A woman went to a chiropractor as she had been experiencing ongoing pain in her leg. She had unsuccessfully seen multiple specialists for treatment in the past. The woman completed a patient information form where she recorded "constant pain down left leg". The chiropractor said that he would be able to help, and the pain could be resolved.

During the consultation the woman became emotional because of the prospect that the pain, which she had been unable to get adequately treated previously, might finally be relieved. The woman said the chiropractor hugged her twice and kissed her on the cheek. The chiropractor said he hugged her in an attempt to comfort her but did not kiss her.

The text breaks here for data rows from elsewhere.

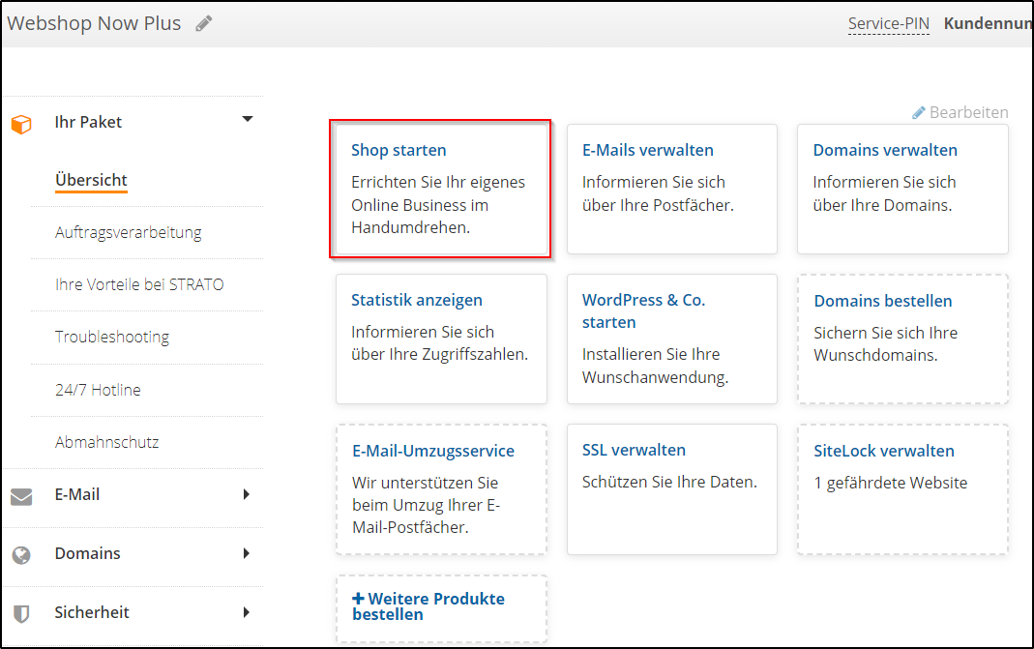Expand the Domains sidebar section
Screen dimensions: 1034x649
click(249, 553)
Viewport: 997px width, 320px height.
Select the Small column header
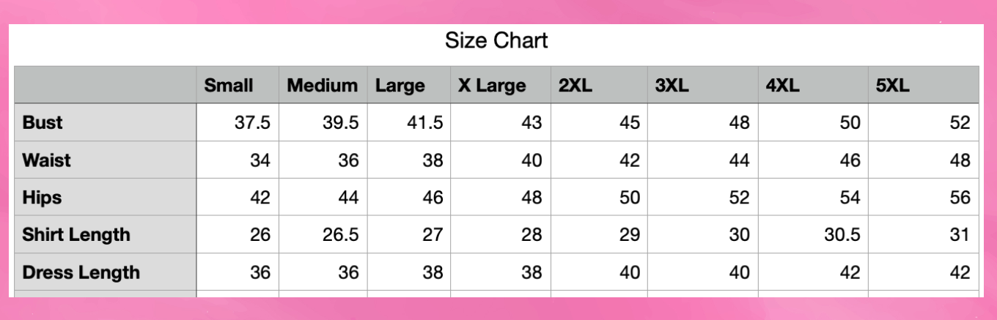tap(229, 86)

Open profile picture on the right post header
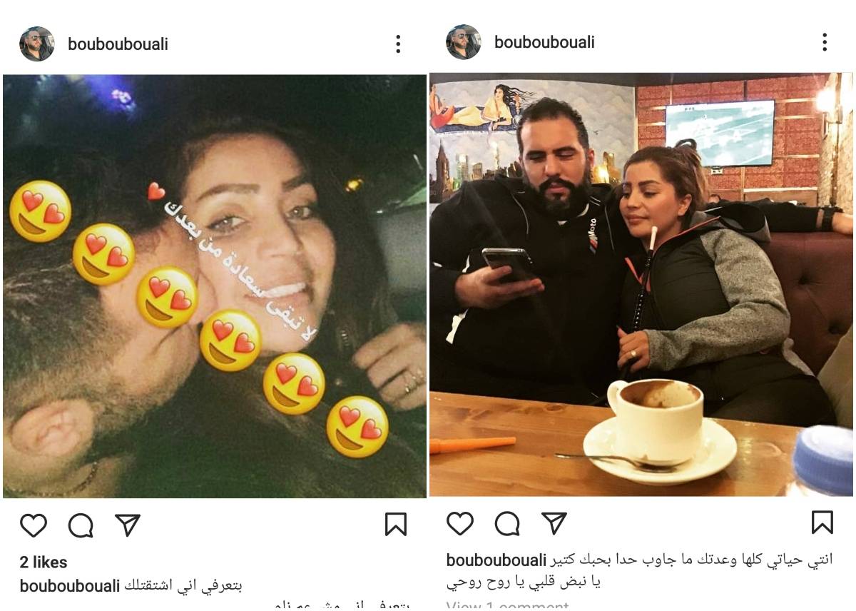point(463,42)
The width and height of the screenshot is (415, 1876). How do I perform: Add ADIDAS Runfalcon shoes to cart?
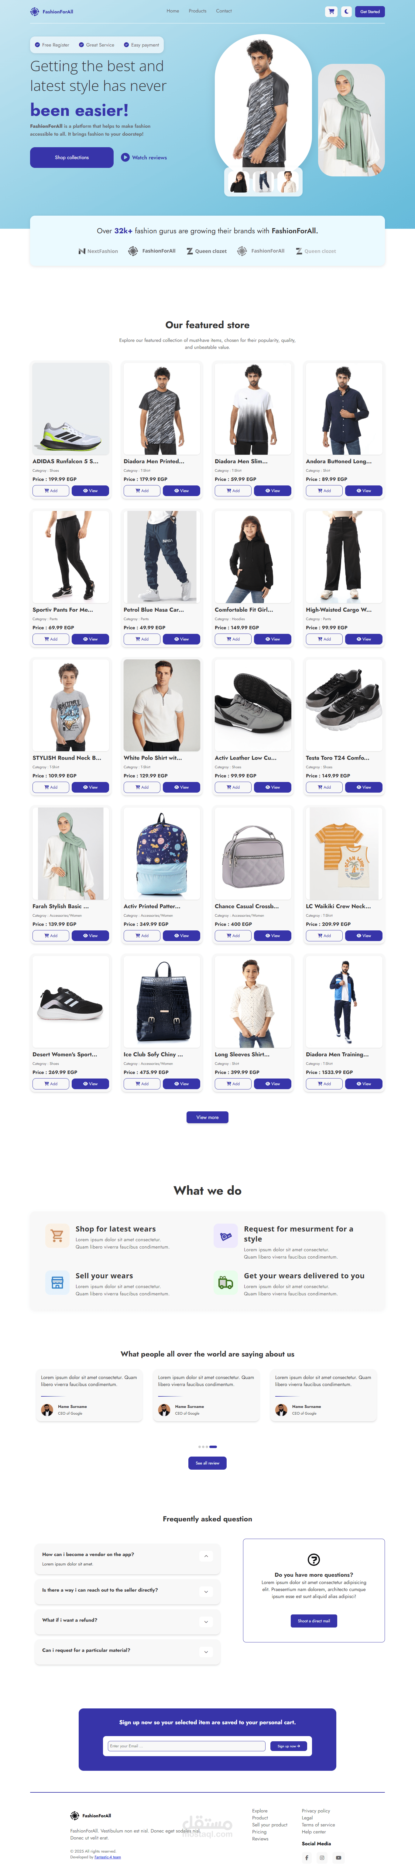(x=51, y=491)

The chiropractor conducted a physical examination which included taking the woman's blood pressure and pulse. The woman sat on the side of the bench and the chiropractor sat on the bench facing her with his feet on either side of the bench and took her blood pressure. He also examined the front of the woman's neck to determine whether her thyroid gland was normal. The chiropractor recorded in the patient notes that the woman might have a fluctuating thyroid function, and discussed thyroxine and a gluten-free diet with her.

At the end of the consultation the woman asked the chiropractor for a summary of his findings. The chiropractor provided her with handouts about some of what was discussed, but no summary was supplied.

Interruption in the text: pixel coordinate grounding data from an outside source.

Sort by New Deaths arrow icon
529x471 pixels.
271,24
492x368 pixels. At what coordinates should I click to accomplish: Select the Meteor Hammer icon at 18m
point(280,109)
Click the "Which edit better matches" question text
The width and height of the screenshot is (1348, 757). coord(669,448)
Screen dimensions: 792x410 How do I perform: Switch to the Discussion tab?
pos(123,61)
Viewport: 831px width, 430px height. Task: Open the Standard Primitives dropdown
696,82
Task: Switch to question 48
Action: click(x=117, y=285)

The woman consulted her general practitioner (GP) to confirm whether the chiropractor's finding of a fluctuating thyroid was correct. The GP advised the woman that she had an enlarged left thyroid lobe but thyroxine was not required.

The woman attended a second consultation with the chiropractor and a foot scan was completed. A further appointment was made, which the woman later cancelled.

By not providing clear rationale for his assessment of a fluctuating thyroid and not referring the woman to a doctor when he suspected she may have had a dysfunctional thyroid, the chiropractor failed to provide services to the woman with reasonable care and skill and, accordingly, breached Right 4(1).

By not keeping adequate records of the services he provided, and failing to document all of his examination findings, the chiropractor did not provide services that complied with relevant professional standards and, therefore, breached Right 4(2).

Adverse comment is made about not providing a written summary of the information discussed at the consultation, and the manner in which the chiropractor communicated with and touched the woman.  

The Deputy Commissioner recommended that the chiropractor undertake further training on documentation and referrals; reflect on his practice as a chiropractor and provide HDC with a written summary of his reflection and the changes to his practice, instigated as a result of this case; and provide a written apology for his breaches of the Code.